About SAFLII
Databases
Search
Terms of Use
RSS Feeds
South Africa: Eastern Cape High Court, Mthatha
SAFLII
>>
Databases
>>
South Africa: Eastern Cape High Court, Mthatha
>>
2016
>>
[2016] ZAECMHC 23
|
|
Mdingi v Eastern Cape Development Corporation (CA & R 50/2014) [2016] ZAECMHC 23 (24 May 2016)
IN
THE HIGH COURT OF SOUTH AFRICA
(EASTERN
CAPE LOCAL DIVISION: MTHATHA)
NOT
REPORTABLE
CASE
NO. CA & R 50/2014
DATE:
24 MAY 2016
In
the matter between:
LUNGELWA
MDINGI
......................................................................................................
APPELLANT
AND
EASTERN
CAPE DEVELOPMENT
CORPORATION
............................................
RESPONDENT
APPEAL
JUDGMENT
KAHLA
AJ:
1.
The appeal emanates from a refusal by the
Magistrate to rescind a judgment granted against the Appellant.
2.
The main basis of the rescission
application was the Respondents non-compliance with the provisions of
section 4 of Prevention of
Illegal Eviction and Unlawful Eviction and
Unlawful Occupation of Land Act 19 of 1998 (hereinafter referred to
as PIE), which reads
as follows “notwithstanding anything to
the contrary contained in any law or common law the hearing of
proceedings for eviction
of unlawful occupier should be preceded by a
notice, 14 days before the hearing.
3.
The Application was dismissed with costs.
4.
The present appeal is to be decided on a
twofold basis:-
(a)

▸ Exercise set:
**1)** In the appeal judgment, retype everything from "The appeal emanates" down to "before the hearing.".
**2)** What happened to the rescission application, according to the appeal judgment?
**3)** Give what follows in the Mdingi appeal judgment after its last line.

▸ Records:

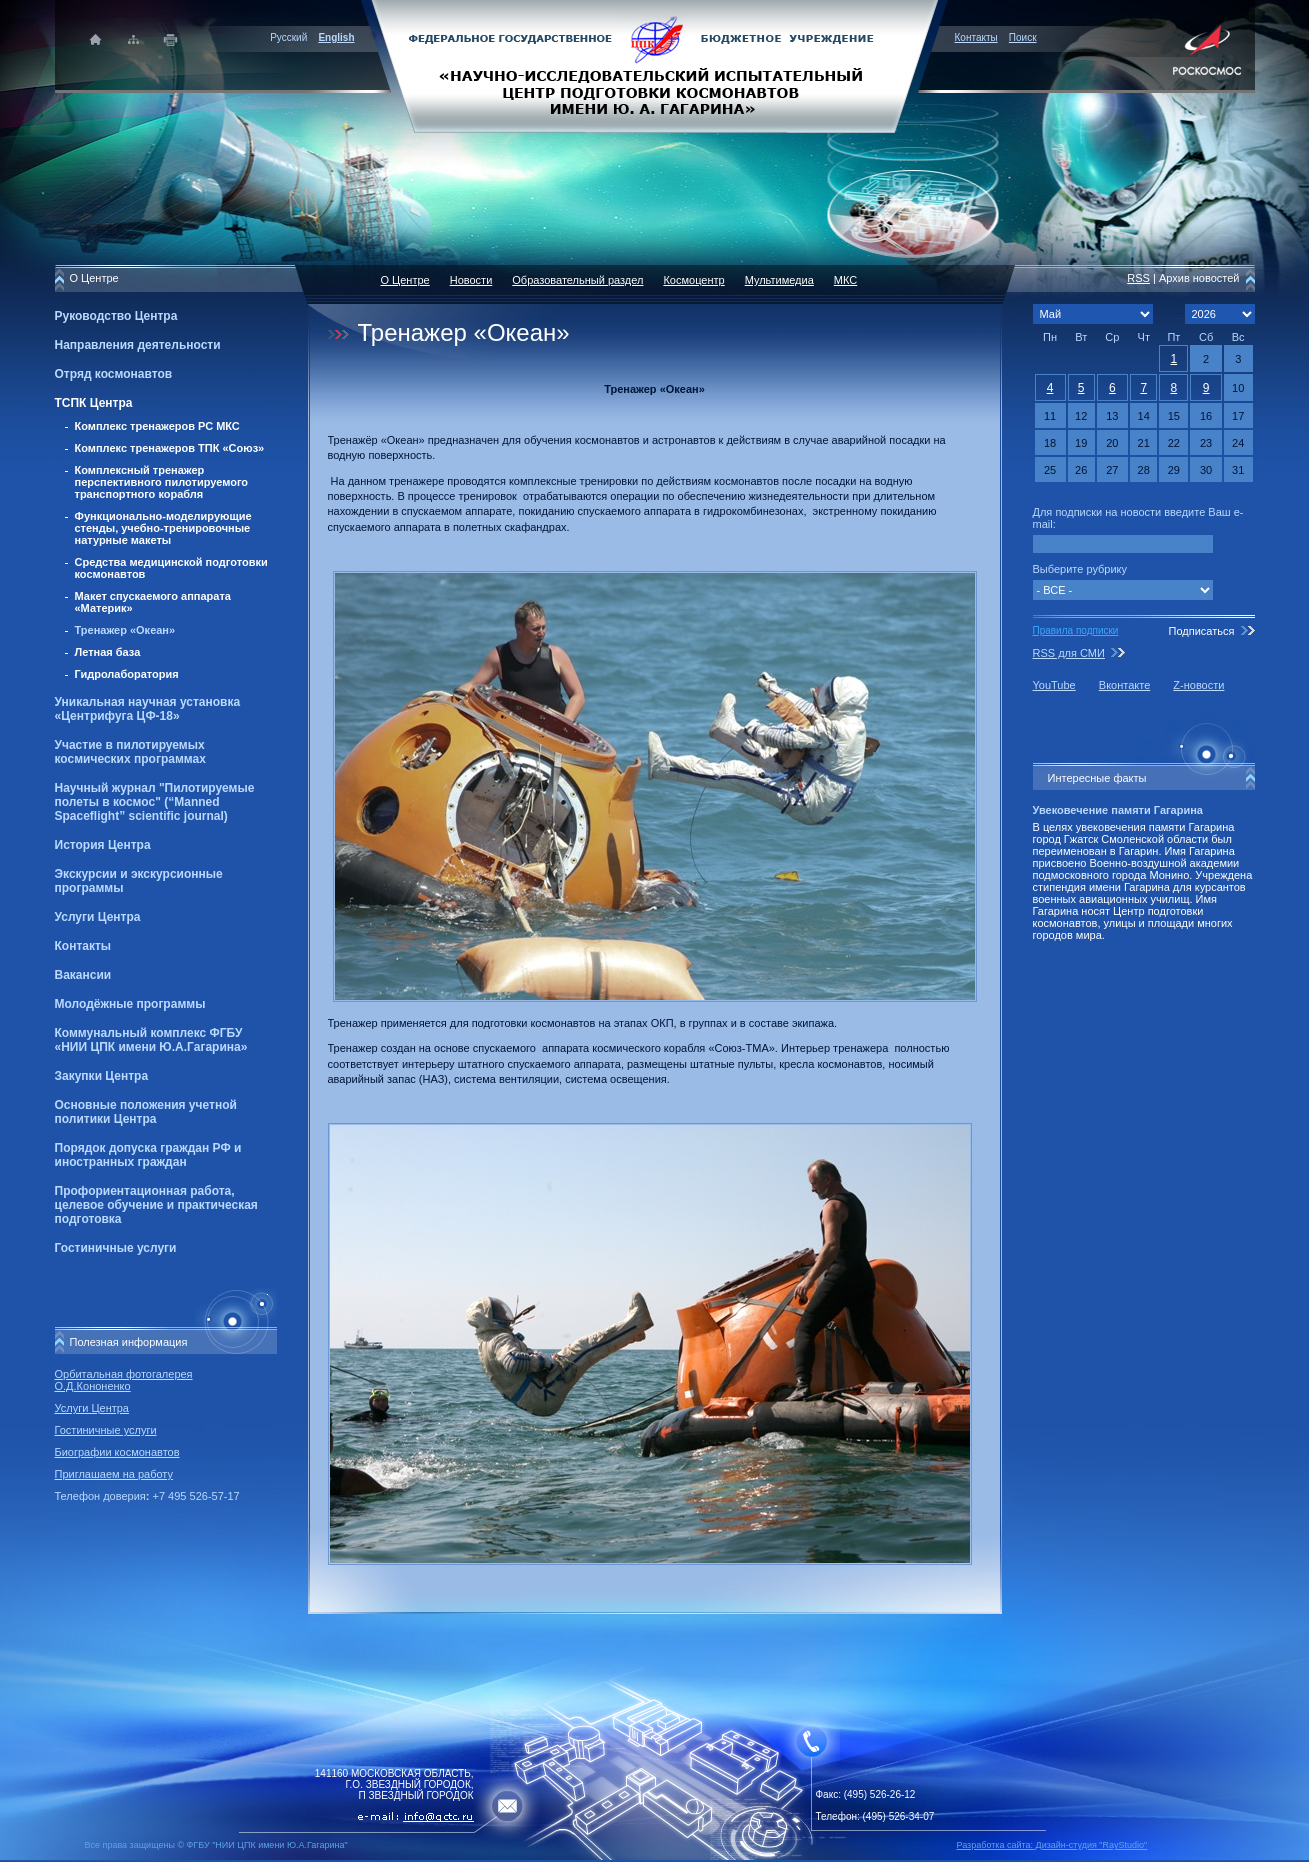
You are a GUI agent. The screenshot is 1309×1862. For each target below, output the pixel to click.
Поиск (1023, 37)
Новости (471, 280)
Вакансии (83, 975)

---

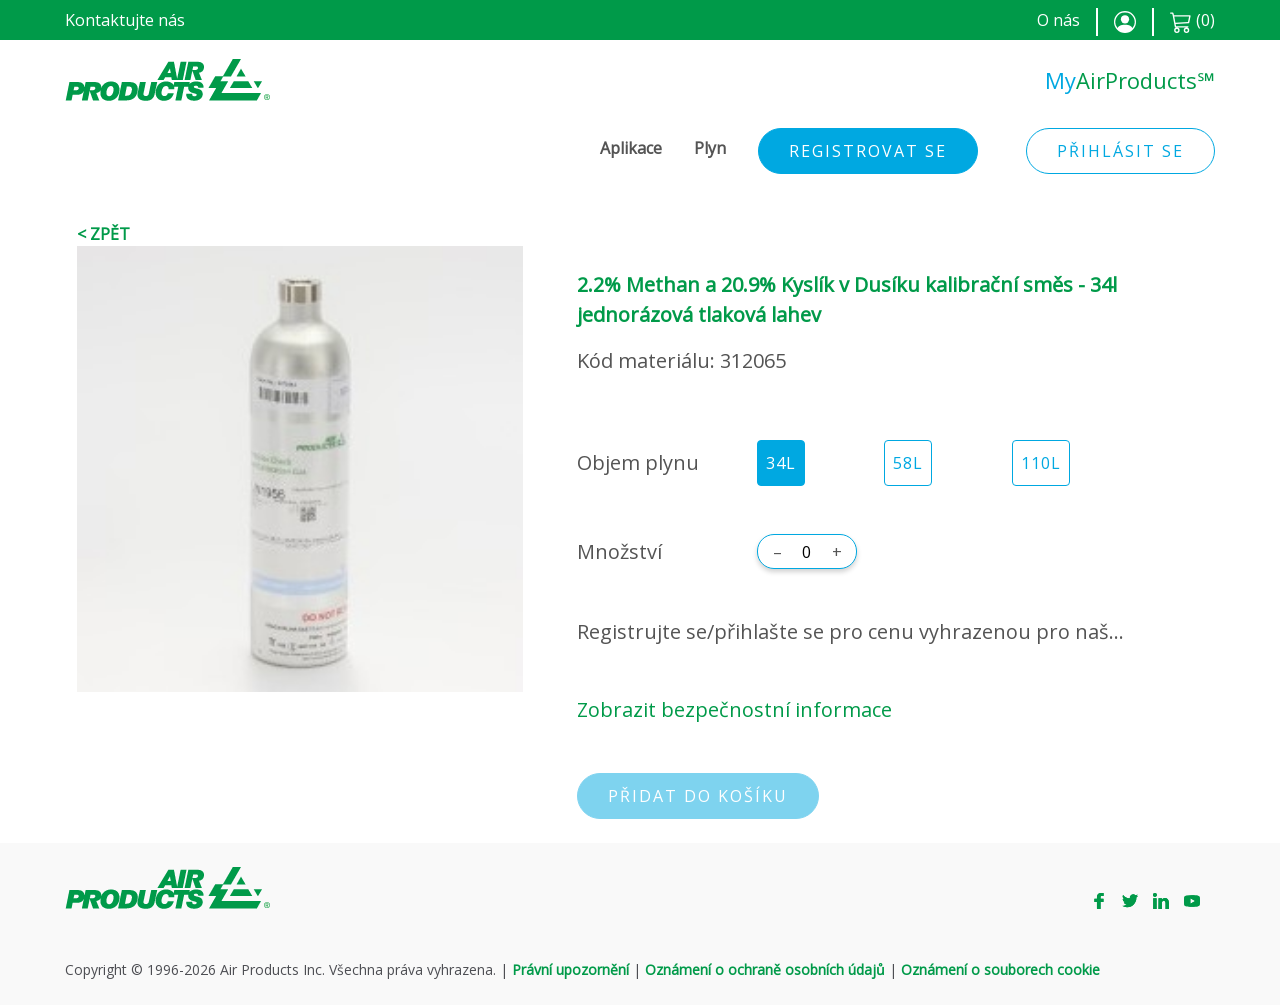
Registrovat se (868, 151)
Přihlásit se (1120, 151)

==

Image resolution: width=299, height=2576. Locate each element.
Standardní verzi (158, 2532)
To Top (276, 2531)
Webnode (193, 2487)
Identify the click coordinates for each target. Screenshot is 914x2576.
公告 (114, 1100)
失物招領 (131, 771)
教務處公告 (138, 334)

▸ Results of the exercise:
**1)**
The appeal emanates from a refusal by the
Magistrate to rescind a judgment granted against the Appellant.
2.
The main basis of the rescission
application was the Respondents non-compliance with the provisions of
section 4 of Prevention of
Illegal Eviction and Unlawful Eviction and
Unlawful Occupation of Land Act 19 of 1998 (hereinafter referred to
as PIE), which reads
as follows “notwithstanding anything to
the contrary contained in any law or common law the hearing of
proceedings for eviction
of unlawful occupier should be preceded by a
notice, 14 days before the hearing.

**2)** It was dismissed with costs.

**3)**
Should the Magistrate have considered that
the technical non-compliance with the provisions of the Act was
sufficient to warrant
a rescission on the basis of a procedural
defect despite the fact that the Appellant failed to disclose any
defence on the merits,
i.e. where the defence was a formal or legal
defence.
(b)
Whether or not a finding in favour of the
Appellant with regard to the above would have any practical effect on
the outcome of the
case due to inter alia the subsequent events, the
effluxion of time, i.e. whether or not this matter is for all intents
and purposes
purely academic.
5.
The starting point is to accept:-
(a)
The provisions of section 4 regarding
notice prior to the hearing of a matter is pre-emptory.
(b)
The Respondent accordingly is obliged to
comply with the provisions thereof.
(c)
It is common cause that the respondent
failed to do so.
(d)
The Appellant accordingly correctly raised
a statutory defence of non-compliance with section 4 of PIE.
(e)
I would accordingly assume in favour of the
Appellant that the judgment was void ab origine by reason of
non-compliance with section
4 of PIE due to the failure on the part
of the Respondent to obtain an order in terms of section 4 or serve
the notice.
(f)
However one has to have regard to the
peculiar circumstances of this case in order to determine whether or
not rescission ought
to be granted and the matter allowed to follow
the ordinary cause.
6.
In this case it is common cause inter alia:
a)
The Appellant was not personally in
occupation of the premises from around April 2002,
b)
That the Appellant was in arrears on her
papers due to the fact that her husband, who was in factual
occupation failed to pay the
rentals over to the Respondent,
c)
That the Respondent obtained judgment
against her,
d)
That no eviction of the actual occupants
occurred as a result of the judgment,
e)
That in fact a new lease was entered into
between the Respondent and the Appellant’s husband;
f)
That the original lease had nonetheless
expired by the effluxion of time,
g)
That the lease entered into by the
Respondent’s husband was terminated due to his non-compliance
with the terms thereof and
judgement was obtained against him,
h)
There was no challenge to the court order
obtained against him and he in fact vacated the premises,
i)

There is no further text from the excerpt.